Pero volviendo al camino: el Estado liquidó las alternativas al asfalto. Los ya entonces abandonados trenes, que era como viajaban los pobres y las mercancías pesadas, ni pensaron en modernizarlos. Que se colapsen. La red ferroviaria es la misma de hace 70 años. Ya abandonada y obsoleta salvo algunas rutas norte-sur o interoceánicas que acaparan productores y distribuidores trasnacionales, y su cruel reverso: desesperadas cucarachas humanas que en su camino atroz al sueño americano se prenden a los cargueros a su paso por Arriaga, Tenosique o Tierra Blanca y les dan por nombre La Bestia.

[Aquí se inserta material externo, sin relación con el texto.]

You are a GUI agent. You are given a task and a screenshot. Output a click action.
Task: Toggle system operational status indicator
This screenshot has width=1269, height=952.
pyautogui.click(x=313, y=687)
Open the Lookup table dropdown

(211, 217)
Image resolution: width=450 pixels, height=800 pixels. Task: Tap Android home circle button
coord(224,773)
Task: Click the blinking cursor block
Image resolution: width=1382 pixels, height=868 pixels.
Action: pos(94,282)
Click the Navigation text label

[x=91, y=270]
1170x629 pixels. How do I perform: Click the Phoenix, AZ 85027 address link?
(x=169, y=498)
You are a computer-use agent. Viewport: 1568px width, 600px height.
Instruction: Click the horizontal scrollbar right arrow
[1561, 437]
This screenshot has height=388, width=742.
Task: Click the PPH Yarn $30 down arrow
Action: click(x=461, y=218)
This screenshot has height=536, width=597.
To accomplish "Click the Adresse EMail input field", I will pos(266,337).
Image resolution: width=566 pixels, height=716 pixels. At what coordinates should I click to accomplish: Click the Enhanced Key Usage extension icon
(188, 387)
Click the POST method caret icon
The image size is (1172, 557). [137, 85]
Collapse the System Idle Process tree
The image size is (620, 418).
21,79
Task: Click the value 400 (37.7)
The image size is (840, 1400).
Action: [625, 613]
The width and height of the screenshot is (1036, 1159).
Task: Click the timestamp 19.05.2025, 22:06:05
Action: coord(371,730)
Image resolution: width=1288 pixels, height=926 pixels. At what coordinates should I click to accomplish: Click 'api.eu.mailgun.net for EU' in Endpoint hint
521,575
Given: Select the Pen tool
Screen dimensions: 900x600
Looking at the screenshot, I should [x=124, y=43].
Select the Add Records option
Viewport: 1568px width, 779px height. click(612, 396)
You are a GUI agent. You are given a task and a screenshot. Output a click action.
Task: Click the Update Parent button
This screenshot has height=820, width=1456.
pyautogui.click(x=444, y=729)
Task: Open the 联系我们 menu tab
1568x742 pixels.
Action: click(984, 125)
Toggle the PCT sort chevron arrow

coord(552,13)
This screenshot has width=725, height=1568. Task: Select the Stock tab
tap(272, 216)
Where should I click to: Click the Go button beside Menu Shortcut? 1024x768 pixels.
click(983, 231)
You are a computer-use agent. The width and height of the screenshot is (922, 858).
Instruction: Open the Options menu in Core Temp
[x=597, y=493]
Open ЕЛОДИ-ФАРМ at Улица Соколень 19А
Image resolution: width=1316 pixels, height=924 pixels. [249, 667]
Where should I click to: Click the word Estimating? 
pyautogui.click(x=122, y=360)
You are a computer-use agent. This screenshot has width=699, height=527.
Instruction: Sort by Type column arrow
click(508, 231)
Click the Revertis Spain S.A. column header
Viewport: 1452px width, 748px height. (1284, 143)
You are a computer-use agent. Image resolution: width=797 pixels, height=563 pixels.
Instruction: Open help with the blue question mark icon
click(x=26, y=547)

No que se detuviera el auge del automóvil. Las ciudades fueron inmoladas en su combustión interna. Y la gente feliz. En las carreteras se impuso la necesidad de trasladar rapidito bananas del sureste, partes chinas desde Portland o manzanas de Washington (y que se joda Chihuahua). Aquí (ay, Naomi Klein) reinan las marcas: Bimbo, Coca, Cemex, Modelo, Pepsico, Nissan, Wall Mart, Sabritas, etcétera. Aunque ya son tantos los dobles remolques (por ocasiones en modo pipa), que ni se identifican o lo hacen en nombre de alguna empresa de transporte, como los peligrosísimos cafres de TMM. Y todo por desplazar basura para nuestra boca y cemento para nuestras tumbas.

Una noche me aproximaba a Coatzacoalcos y di con un embotellamiento que se apreciaba por varios kilómetros. Ajá. Foquitos. Mastodontes. Los carros ni se veían. Y era nada más que la policía puso un reductor de velocidad. Un rodar de horas aplastado por mastodontes como edificios, cuadras y cuadras en movimiento. Que luego corren y colean, y en las curvas invaden el carril opuesto. ¿Peatones? Los que quedan son heroicos, venden tamales o regresaron a las cavernas. Las paradas terminaron devoradas por los doble remolque, cifra de un Apocalipsis permanente en tierra de nadie que no sean ellos.